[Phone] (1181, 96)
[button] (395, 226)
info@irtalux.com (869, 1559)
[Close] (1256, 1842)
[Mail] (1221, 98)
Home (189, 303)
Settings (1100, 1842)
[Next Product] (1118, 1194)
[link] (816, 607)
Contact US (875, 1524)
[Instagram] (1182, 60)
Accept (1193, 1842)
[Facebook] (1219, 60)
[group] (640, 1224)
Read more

The task: Set down the data above once more so that nothing differs from the original.

Output for this exercise:
[Phone] (1181, 96)
[button] (395, 226)
info@irtalux.com (869, 1559)
[Close] (1256, 1842)
[Mail] (1221, 98)
Home (189, 303)
Settings (1100, 1842)
[Next Product] (1118, 1194)
[link] (816, 607)
Contact US (875, 1524)
[Instagram] (1182, 60)
Accept (1193, 1842)
[Facebook] (1219, 60)
[group] (640, 1224)
Read more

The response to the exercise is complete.